Return all lines in the data where the string "will" can be found.

── RECORDS FOR THE EXERCISE ──

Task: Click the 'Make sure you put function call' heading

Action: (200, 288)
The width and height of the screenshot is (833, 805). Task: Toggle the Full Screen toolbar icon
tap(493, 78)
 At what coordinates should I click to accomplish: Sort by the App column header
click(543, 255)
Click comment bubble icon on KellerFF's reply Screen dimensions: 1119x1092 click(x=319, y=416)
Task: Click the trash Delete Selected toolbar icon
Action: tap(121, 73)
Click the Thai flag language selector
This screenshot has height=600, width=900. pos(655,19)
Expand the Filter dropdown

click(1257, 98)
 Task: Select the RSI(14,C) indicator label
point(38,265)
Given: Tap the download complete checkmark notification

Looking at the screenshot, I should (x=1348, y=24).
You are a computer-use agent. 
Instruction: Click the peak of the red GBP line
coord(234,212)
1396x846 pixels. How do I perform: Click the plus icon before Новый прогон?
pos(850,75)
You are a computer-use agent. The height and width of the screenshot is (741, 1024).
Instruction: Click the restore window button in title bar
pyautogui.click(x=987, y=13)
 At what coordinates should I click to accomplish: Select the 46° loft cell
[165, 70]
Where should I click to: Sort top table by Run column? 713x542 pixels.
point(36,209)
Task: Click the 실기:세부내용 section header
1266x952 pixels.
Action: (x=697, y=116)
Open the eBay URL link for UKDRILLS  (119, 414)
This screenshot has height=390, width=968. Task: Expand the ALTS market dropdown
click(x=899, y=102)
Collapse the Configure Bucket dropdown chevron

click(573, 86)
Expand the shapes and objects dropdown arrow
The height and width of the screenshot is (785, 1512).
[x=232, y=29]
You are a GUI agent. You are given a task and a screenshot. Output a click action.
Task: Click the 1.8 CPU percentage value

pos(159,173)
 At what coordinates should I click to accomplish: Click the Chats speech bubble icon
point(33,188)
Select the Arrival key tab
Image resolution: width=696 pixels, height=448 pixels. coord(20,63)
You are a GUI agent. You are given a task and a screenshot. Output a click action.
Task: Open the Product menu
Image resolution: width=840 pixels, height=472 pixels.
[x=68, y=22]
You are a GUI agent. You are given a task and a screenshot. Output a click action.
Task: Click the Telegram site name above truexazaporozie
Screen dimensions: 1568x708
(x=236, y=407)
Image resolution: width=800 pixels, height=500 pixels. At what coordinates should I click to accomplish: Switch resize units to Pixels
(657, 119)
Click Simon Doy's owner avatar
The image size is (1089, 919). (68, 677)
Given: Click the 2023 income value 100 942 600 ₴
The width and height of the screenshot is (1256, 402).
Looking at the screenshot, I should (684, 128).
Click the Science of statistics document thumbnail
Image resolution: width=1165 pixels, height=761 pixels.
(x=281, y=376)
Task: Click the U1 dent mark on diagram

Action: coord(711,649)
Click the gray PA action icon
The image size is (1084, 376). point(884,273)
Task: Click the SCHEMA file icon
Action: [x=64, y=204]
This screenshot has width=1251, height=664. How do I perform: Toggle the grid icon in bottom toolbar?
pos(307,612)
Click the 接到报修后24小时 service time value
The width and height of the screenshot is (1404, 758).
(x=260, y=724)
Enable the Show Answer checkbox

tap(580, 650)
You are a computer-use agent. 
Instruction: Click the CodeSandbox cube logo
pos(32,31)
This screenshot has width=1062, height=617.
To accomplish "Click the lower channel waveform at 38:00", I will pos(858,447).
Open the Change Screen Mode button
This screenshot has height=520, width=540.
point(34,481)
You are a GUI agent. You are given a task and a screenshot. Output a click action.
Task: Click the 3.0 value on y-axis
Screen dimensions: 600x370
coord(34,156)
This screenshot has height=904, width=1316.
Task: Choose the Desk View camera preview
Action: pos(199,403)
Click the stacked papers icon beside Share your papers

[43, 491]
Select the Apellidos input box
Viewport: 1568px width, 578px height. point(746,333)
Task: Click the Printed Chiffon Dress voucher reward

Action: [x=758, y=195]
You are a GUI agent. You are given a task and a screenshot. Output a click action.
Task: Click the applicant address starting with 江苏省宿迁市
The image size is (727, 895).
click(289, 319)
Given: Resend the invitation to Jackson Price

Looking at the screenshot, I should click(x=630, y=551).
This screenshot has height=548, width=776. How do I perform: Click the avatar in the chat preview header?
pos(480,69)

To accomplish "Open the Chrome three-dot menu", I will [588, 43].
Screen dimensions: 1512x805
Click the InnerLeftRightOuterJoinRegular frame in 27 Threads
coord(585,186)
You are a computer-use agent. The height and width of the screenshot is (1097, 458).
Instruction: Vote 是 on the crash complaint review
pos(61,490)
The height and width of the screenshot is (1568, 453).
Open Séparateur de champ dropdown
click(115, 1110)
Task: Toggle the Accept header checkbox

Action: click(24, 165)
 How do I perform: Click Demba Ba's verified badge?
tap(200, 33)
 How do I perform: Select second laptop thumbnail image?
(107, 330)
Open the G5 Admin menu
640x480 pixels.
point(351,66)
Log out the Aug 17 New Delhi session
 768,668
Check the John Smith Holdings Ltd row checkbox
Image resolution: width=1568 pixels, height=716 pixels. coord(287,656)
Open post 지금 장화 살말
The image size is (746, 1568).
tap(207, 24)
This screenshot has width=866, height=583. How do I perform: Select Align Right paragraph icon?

───

**ANSWER SECTION**
To accomplish "Click the lower channel waveform at 38:00", I will pos(858,447).
To accomplish "Open the Chrome three-dot menu", I will [588, 43].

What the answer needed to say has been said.